● Aim of the exercise
Quote word for word the lines below, beginning with the first and ending with the one that has "Marktübersichten (978, 83)". Drop the pictures.

● Records
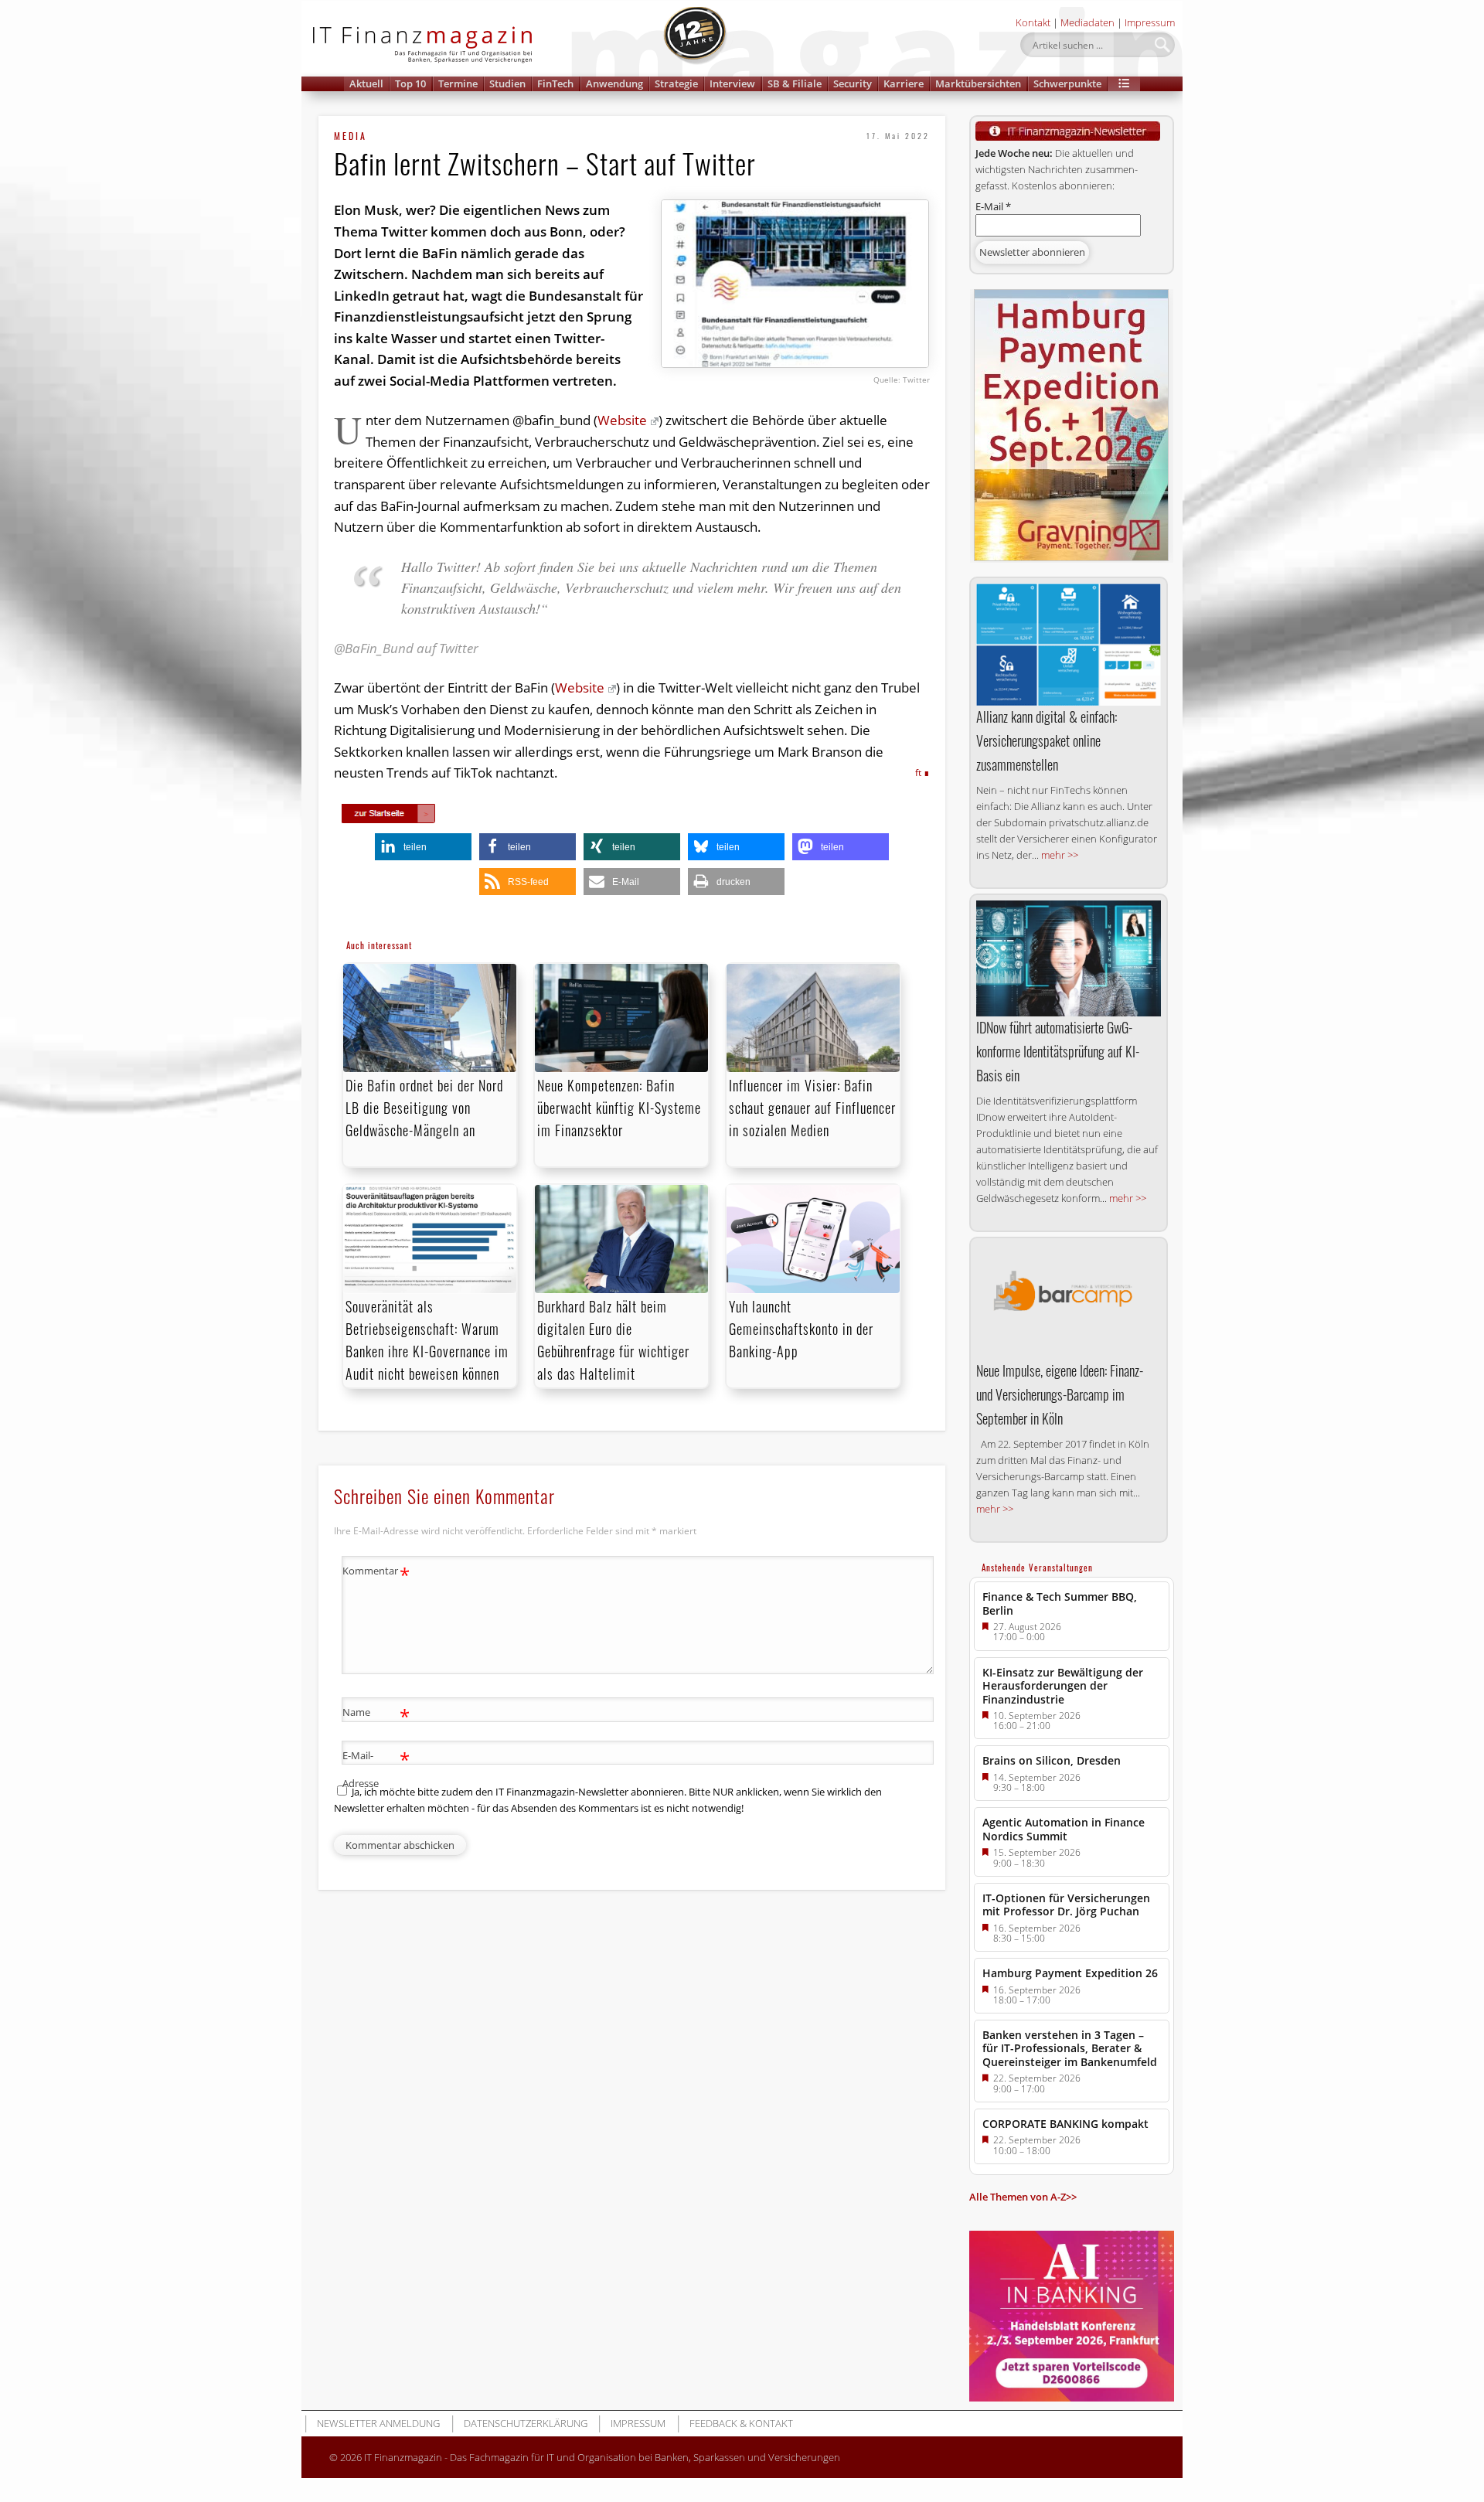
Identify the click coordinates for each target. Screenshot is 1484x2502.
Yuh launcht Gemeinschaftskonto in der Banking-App (801, 1328)
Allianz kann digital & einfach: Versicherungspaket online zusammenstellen (1046, 740)
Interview (732, 83)
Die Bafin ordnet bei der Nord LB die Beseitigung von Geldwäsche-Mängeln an (424, 1107)
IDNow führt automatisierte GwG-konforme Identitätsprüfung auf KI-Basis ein (1057, 1051)
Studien (507, 83)
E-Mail (993, 206)
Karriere (903, 83)
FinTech (555, 83)
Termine (458, 83)
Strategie (676, 83)
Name (376, 1714)
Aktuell (366, 83)
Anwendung (614, 83)
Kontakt (1033, 22)
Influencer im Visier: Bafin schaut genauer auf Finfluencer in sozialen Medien (812, 1107)
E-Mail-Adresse (376, 1768)
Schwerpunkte (1067, 83)
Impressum (1150, 22)
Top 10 (410, 83)
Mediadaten (1087, 22)
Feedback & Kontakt (741, 2423)
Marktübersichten (978, 83)
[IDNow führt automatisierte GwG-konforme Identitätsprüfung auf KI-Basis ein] (1068, 958)
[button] (1124, 84)
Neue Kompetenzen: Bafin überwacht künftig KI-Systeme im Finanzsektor (619, 1107)
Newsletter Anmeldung (378, 2423)
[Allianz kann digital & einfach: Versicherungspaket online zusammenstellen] (1068, 645)
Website (622, 420)
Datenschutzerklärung (525, 2423)
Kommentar (376, 1573)
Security (852, 83)
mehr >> (1059, 855)
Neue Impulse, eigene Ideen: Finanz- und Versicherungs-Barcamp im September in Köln (1059, 1394)
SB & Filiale (795, 83)
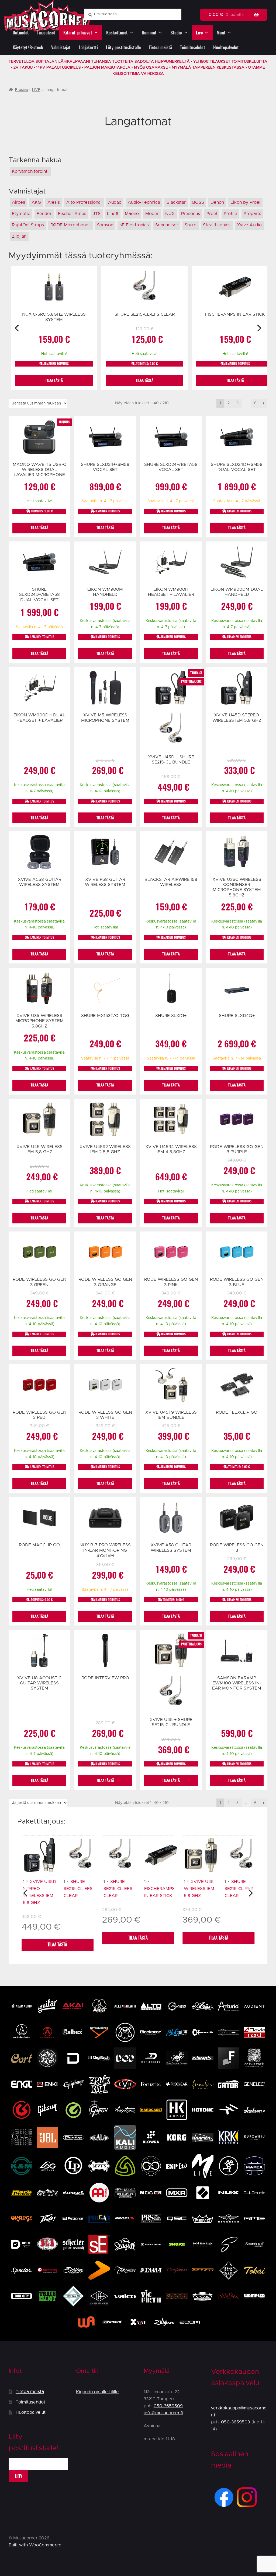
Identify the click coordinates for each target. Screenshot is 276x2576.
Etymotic (21, 214)
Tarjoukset (46, 33)
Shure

● Written solution
Identify the click coordinates for each target. Screenshot is 1484x2502.
Yuh launcht Gemeinschaftskonto in der Banking-App (801, 1328)
Allianz kann digital & einfach: Versicherungspaket online zusammenstellen (1046, 740)
Interview (732, 83)
Die Bafin ordnet bei der Nord LB die Beseitigung von Geldwäsche-Mängeln an (424, 1107)
IDNow führt automatisierte GwG-konforme Identitätsprüfung auf KI-Basis ein (1057, 1051)
Studien (507, 83)
E-Mail (993, 206)
Karriere (903, 83)
FinTech (555, 83)
Termine (458, 83)
Strategie (676, 83)
Name (376, 1714)
Aktuell (366, 83)
Anwendung (614, 83)
Kontakt (1033, 22)
Influencer im Visier: Bafin schaut genauer auf Finfluencer in sozialen Medien (812, 1107)
E-Mail-Adresse (376, 1768)
Schwerpunkte (1067, 83)
Impressum (1150, 22)
Top 10 (410, 83)
Mediadaten (1087, 22)
Feedback & Kontakt (741, 2423)
Marktübersichten (978, 83)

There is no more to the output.